C’est un film qui nous parle, dans tous les sens du terme. De sa première à sa dernière seconde, le film nous installe dans ce qu’il y a de plus familier et commun chez la plupart d’entre nous. Une fenêtre Skype, des iMessages, un navigateur internet, une vidéo Youtube, quelques réseaux sociaux. Des moindres détails de clics aux basiques réflexes de consommateur informatique du quotidien, tout est retranscrit avec la plus grande des cohérences. Si ce climat peut paraître rassurant au premier abord, une autre sensation nous gagne petit à petit, celle de l’indiscrétion, presque du voyeurisme à laquelle nous confronte l’écran. D’autant plus lorsque les premières images du film nous exposent l’histoire de Laura Barns, une jeune lycéenne, un an après son suicide. On apprends donc que sa mort tragique est intimement liée à la diffusion d’une vidéo compromettante et aux violentes attaques sur les réseaux sociaux en ayant débouché. Le ton est donné. Et ce qui s’apparentait initialement à une banale conversation à plusieurs va doucement dériver vers quelque chose de beaucoup plus malsain… La source ? Un mystérieux participant anonyme à la conversation. Hacker, bot, trojan ? Impossible pour nos six amis de connaitre l’identité de l’intrus, impossible de le supprimer de la conversation. Et ce n’est que le début des ennuis. Unfriended opère quelque chose d’assez stimulant, qui n’est autre que la transposition virtuelle des codes du film d’horreur. L’habituel jeu du chat et de la souris propre au slasher est entièrement adapté au support numérique, le suspense devient palpable au travers d’un clic, d’un temps de chargement, d’un lag de connexion internet. Et c’est bien là ce qui fait toute l’ingéniosité technique du film. De l’extrême simplicité du postulat de départ débouchent des enjeux et des révélations sinistres et dérangeantes. Et même si quelques ficelles bien trop faciles sont utilisées pour justifier et rythmer la mésaventure des protagonistes, on ne reste pas de marbre face à leur descente aux enfers. Dilemmes et mises à l’épreuve sadiques sont au programme du petit jeu macabre instigué par l’intrus sorti de nulle part. A mi-chemin entre cruauté belle et bien réelle et élans mystiques, Unfriended se nourrit finalement au fil des minutes de ce qu’il dénonce. Ce qu’il arrive parfaitement bien à faire. 

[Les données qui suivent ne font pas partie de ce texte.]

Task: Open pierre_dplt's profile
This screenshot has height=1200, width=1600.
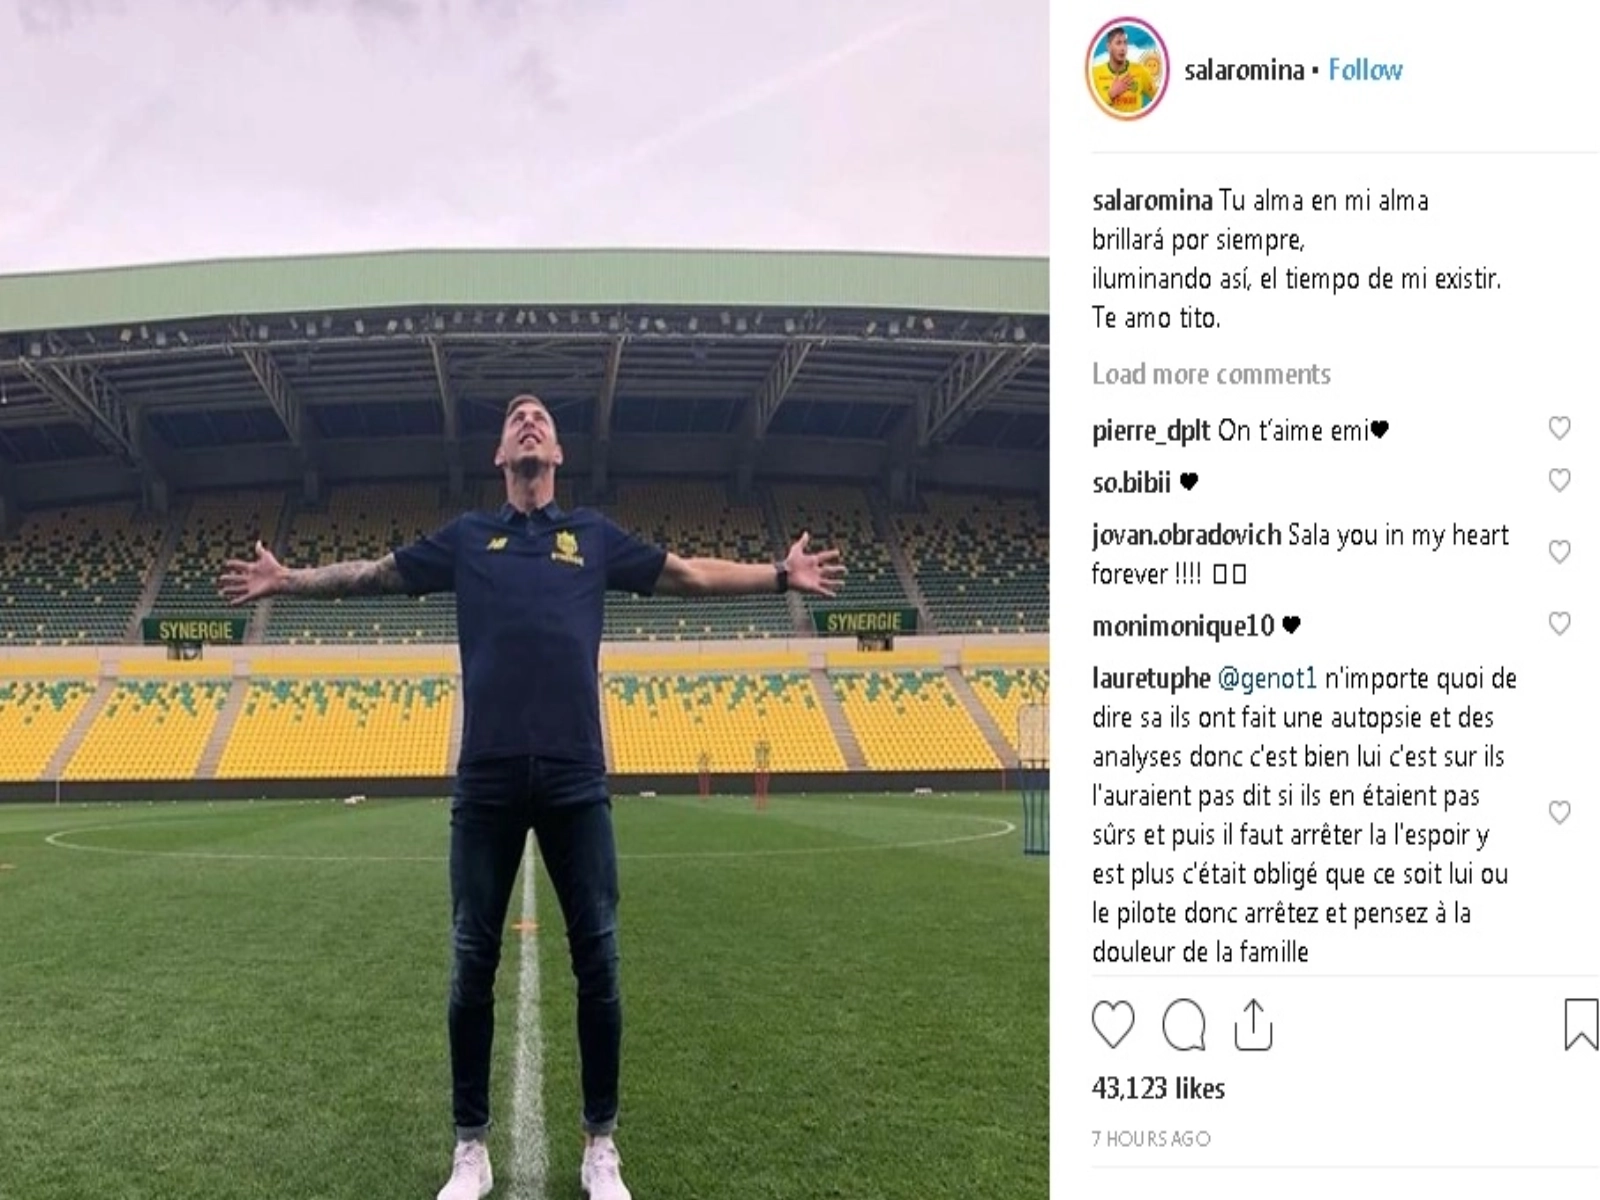Action: (x=1151, y=431)
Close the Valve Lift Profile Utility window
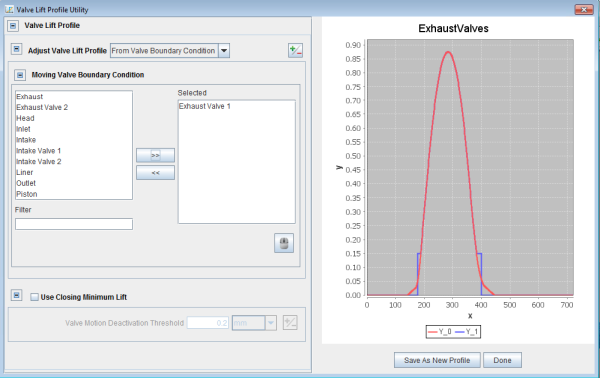The image size is (600, 378). (x=584, y=10)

Difficile de voir les réseaux sociaux avec le même regard en sortant de notre salle de cinéma. Et l’on en sort pas en ayant  seulement peur des fantômes et autres entités surnaturelles non, on en sort seulement terrifié des travers de notre société à l’ère du numérique et des tortionnaires qu’elle élève. Ce qu’on aurait pu soupçonner d’un énième found footage sans âme en est finalement loin. Un film d’horreur utile et nécessaire sur le cyber-harcellement et sur la cruauté désinhibée derrière un écran d'ordinateur. Mais également une vraie petite réussite technique. Unfriended restera finalement à notre plus grande surprise une belle découverte horrifique en cette année 2015.